Passando quindi in disamina i punti di ricorso va osservato quanto segue. Le doglianze relative alla ricostruzione del fatto, prospettata con ipotesi alternative da parte della difesa e con rivalutazione della qualificazione giuridica del reato ascritto, sono inammissibili, poichè esulano dal giudizio di legittimità impingendo a questioni di merito la cui disamina è preclusa in questa sede, secondo quanto riferito in premessa. Le doglianze relative ai vizi di motivazione del provvedimento impugnato sono a loro volta inammissibili, perchè, con violazione dell’art. 581 c.p.p. e art. 606 c.p.p., sono formulate in modo generico, non essendo indicati i punti della decisione affetti dal vizio che deve essere desumibile dal testo del provvedimento impugnato.

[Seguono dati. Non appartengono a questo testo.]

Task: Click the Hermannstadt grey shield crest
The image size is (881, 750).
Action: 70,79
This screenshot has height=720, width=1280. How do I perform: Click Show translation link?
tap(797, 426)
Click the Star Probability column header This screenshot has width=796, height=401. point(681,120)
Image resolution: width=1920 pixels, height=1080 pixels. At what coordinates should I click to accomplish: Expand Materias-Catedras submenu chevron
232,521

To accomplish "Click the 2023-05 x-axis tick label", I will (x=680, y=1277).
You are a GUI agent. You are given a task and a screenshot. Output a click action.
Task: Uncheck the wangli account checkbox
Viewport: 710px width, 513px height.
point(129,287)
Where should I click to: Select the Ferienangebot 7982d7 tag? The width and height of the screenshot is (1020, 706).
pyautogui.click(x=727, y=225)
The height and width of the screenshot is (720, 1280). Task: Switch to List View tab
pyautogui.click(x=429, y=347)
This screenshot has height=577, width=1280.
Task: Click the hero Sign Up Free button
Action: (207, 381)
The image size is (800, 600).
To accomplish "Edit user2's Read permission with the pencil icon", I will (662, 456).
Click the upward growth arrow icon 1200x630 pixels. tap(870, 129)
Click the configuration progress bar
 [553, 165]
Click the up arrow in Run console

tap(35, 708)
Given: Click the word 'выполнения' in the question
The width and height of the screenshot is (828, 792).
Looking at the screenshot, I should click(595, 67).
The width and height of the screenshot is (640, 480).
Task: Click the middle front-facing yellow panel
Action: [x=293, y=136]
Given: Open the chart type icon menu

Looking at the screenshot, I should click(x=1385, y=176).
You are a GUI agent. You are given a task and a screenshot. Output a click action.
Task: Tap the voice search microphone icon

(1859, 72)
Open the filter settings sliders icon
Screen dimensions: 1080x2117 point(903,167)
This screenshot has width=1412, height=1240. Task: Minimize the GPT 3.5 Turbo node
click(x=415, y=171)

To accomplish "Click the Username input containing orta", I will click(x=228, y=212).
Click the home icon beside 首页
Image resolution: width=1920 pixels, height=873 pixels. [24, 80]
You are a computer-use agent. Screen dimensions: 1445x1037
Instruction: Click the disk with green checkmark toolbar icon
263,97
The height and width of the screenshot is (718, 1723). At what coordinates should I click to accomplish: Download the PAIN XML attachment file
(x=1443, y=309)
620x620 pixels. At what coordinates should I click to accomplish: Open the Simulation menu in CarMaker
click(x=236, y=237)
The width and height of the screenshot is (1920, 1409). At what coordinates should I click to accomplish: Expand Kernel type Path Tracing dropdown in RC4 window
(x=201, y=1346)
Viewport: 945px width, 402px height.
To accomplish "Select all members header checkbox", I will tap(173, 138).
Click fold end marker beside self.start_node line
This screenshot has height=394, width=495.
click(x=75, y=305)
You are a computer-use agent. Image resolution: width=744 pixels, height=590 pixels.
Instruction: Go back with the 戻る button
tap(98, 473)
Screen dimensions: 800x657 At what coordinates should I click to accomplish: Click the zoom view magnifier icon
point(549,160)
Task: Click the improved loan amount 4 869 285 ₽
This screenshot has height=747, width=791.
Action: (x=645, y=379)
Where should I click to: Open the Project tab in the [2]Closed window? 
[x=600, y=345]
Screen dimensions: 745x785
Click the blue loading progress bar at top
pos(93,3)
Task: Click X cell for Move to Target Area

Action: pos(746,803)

In diritto va osservato che la lamentata inutilizzabilità del verbale riportante la denuncia della persona offesa, perchè formato da un ufficiale di polizia giudiziaria (maresciallo appartenente all’Arma dei Carabinieri) in ferie, è infondata, poichè gli appartenenti all’Arma dei Carabinieri sono pubblici ufficiali da considerare in servizio permanente: nel senso che, anche nei periodi di permesso o di licenza, essi sono obbligati ad assumere l’esercizio attuale delle funzioni, allorchè se ne verifichino le condizioni di legge (Cass. Sez. 6, 23.5.1989 n. 7075; Cass. Sez. 1, 9.3.2005 n. 11709). La critica formulata dalla difesa circa la prova fondata sulle dichiarazioni e le attestazioni dell’ufficiale di polizia giudiziaria e su quanto abbia potuto ascoltare e riferire, è semplice commento in fatto, privo di valenza giuridica nella presente sede, ed al limite della censura legittima.

Le considerazioni riguardanti l’assenza di analoghe denunce da parte di altri tossicodipendenti e il mancato rinvenimento di droga nel corso della perquisizione domiciliare presso la abitazione dell’indagato attengono ad aspetti che dovranno essere oggetto di valutazione nel corso del giudizio di merito; nella specie si tratta di mere considerazioni di merito che non mettono in evidenza vizi della motivazione dell’ordinanza del Tribunale che ha spiegato le ragioni per le quali non ha ritenuto convincente la deposizione prodotta dalla difesa.

Per le suddette ragioni il ricorso va rigettato e il ricorrente va condannato al pagamento delle spese processuali.

P.Q.M.

Rigetta il ricorso e condanna il ricorrente al pagamento delle spese processuali.

Così deciso in Roma, il 29 gennaio 2013.